Terlebih, ada banyak buku law of attraction yang diproduksi sehingga mudah diakses dan dipelajari oleh masyarakat umum. Lantas, apakah law of attraction nyata?
Sayangnya, LOA hingga saat ini belum terbukti benar. Hipnoterapis dan konsultan kehidupan bersertifikat di Arizona, Neil Farber, menggolongkan law of attraction sebagai pseudosains metafisik.
Konsep LOA juga merupakan kesimpulan dari asumsi yang cenderung tidak berdasar. "Filosofi Law of Attraction mengarah pada apophenia—kepercayaan yang salah arah bahwa ada makna di balik data acak," terang dia seperti yang dikutip dari Psychology Today.
Bahaya Law of Attraction
Neil Farber menjelaskan bahwa, selain tergolong pseudosains, law of attraction berpotensi menimbulkan bahaya yang berkaitan dengan pola pikir.
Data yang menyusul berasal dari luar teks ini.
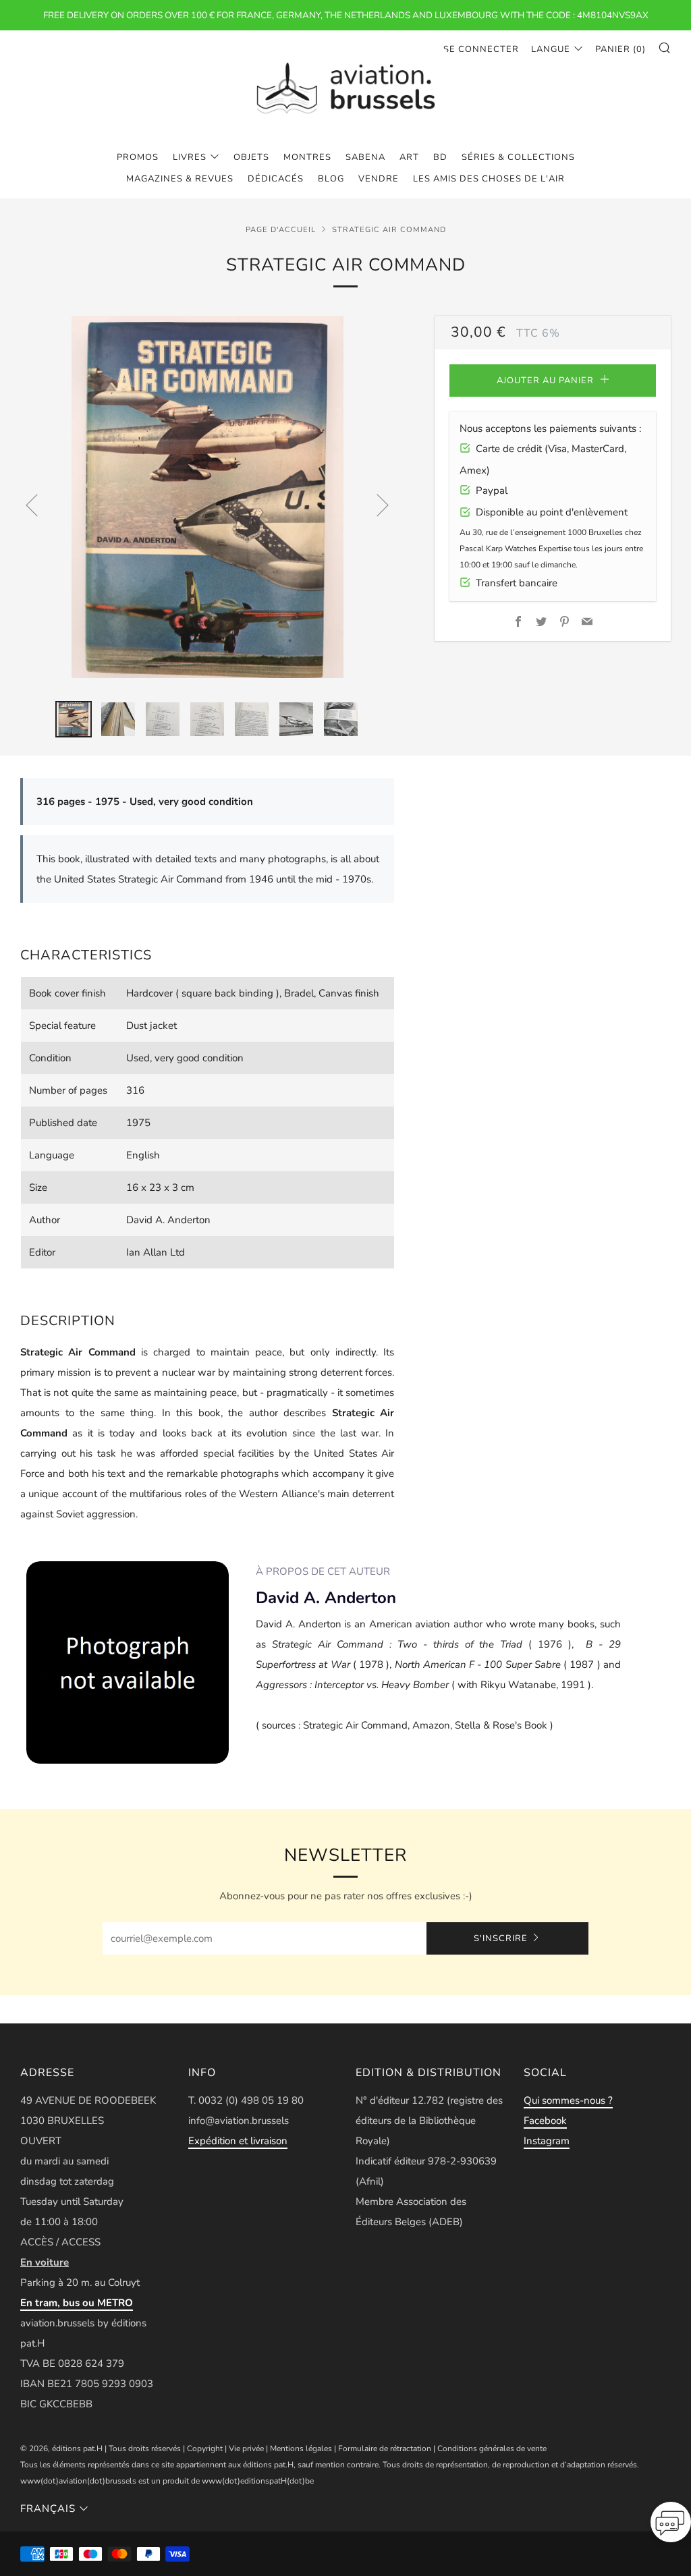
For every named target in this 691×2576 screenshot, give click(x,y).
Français (48, 2508)
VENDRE (378, 179)
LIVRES (189, 157)
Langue (550, 49)
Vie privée (246, 2448)
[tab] (73, 719)
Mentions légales (301, 2448)
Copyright (205, 2448)
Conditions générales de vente (492, 2448)
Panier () (620, 49)
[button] (671, 2526)
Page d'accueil (281, 230)
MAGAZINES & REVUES (179, 179)
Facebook (545, 2120)
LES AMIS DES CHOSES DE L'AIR (489, 179)
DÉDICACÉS (276, 179)
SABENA (365, 157)
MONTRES (307, 157)
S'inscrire (501, 1938)
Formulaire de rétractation (384, 2448)
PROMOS (138, 157)
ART (409, 157)
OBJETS (251, 157)
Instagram (547, 2141)
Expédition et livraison (237, 2141)
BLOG (331, 179)
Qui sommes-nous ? (568, 2100)
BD (440, 157)
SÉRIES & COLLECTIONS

Bahaya law of attraction yang dikritisi oleh Neil Farber di antaranya adalah:
- Konsep LOA diangkat dari ilmu semu metafisik dan cenderung mencocokkannya secara sembarangan dengan ilmu pengetahuan yang ada.
- LOA tidak mengajarkan adanya tujuan pasti. Tujuannya cenderung mengarah kepada keinginan, bukan nilai dari sebuah tindakan.
- Prinsip law of attraction tidak mengajarkan adanya tindakan atau rencana yang jelas untuk mencapai tujuan.
- Satu-satunya tantangan dalam konsep LOA adalah pikiran negatif yang cenderung membuat orang menjadi sukar mengevaluasi masalah.
- Law of attraction berisiko membuat individu tidak punya belas kasih. Sebab, mereka diminta "mengabaikan hal negatif" seperti berbicara soal penyakit atau berurusan dengan orang miskin.
- Konsep meraih kesuksesan lewat LOA tidak dibatasi waktu, sehingga orang yang percaya terus menerus hidup untuk masa depan yang belum tentu menjadi nyata.
- LOA cenderung menyebabkan individu menyalahkan diri mereka sendiri jika keinginannya tidak tercapai.
- Beberapa konsep LOA berisiko menyebabkan victim blaming atau menyalahkan korban karena hal negatif yang mereka alami dipercaya berasal dari pikiran mereka sendiri.